[EXERCISE DIRECTIONS]
Starting at the line that contains "You are a computer-use" and continuing through the end of the entries, rewrite those lines with "file explorer" swapped in for "sidebar" and everything else kept the same. Leave the pictures out of your answer.

* START EXERCISE INPUTS *

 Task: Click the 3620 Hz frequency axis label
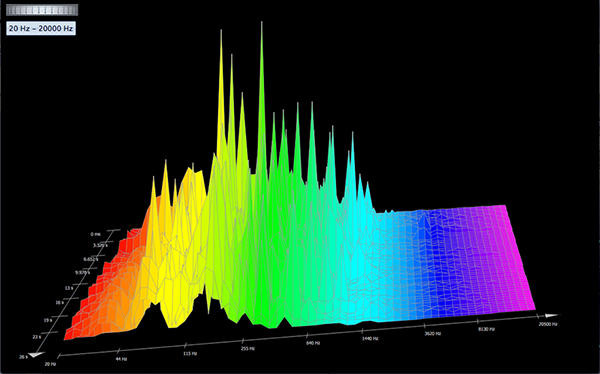click(x=433, y=333)
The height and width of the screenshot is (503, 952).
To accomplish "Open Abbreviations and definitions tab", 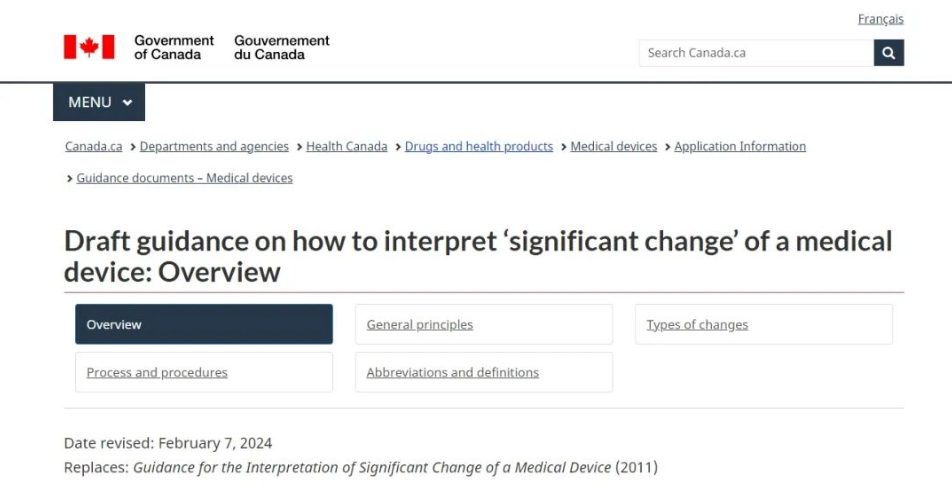I will tap(483, 372).
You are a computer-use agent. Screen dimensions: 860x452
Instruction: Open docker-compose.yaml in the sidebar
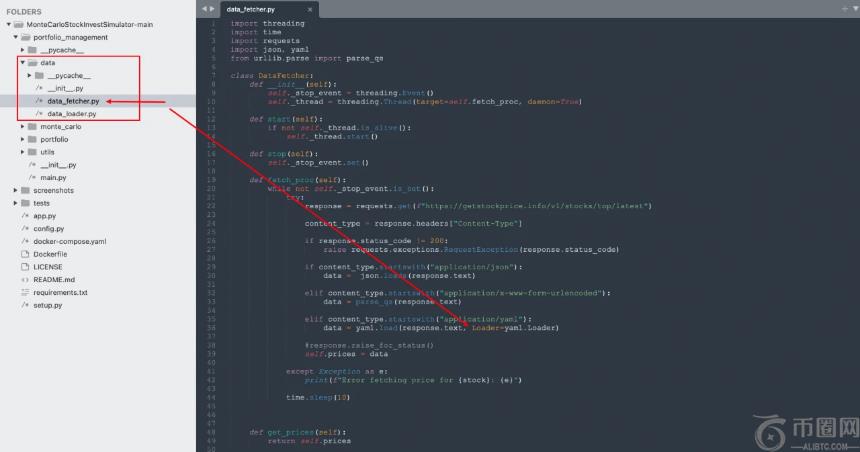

* END EXERCISE INPUTS *

[EXPECTED ANSWER]
You are a computer-use agent. Screen dimensions: 860x452
Instruction: Open docker-compose.yaml in the file explorer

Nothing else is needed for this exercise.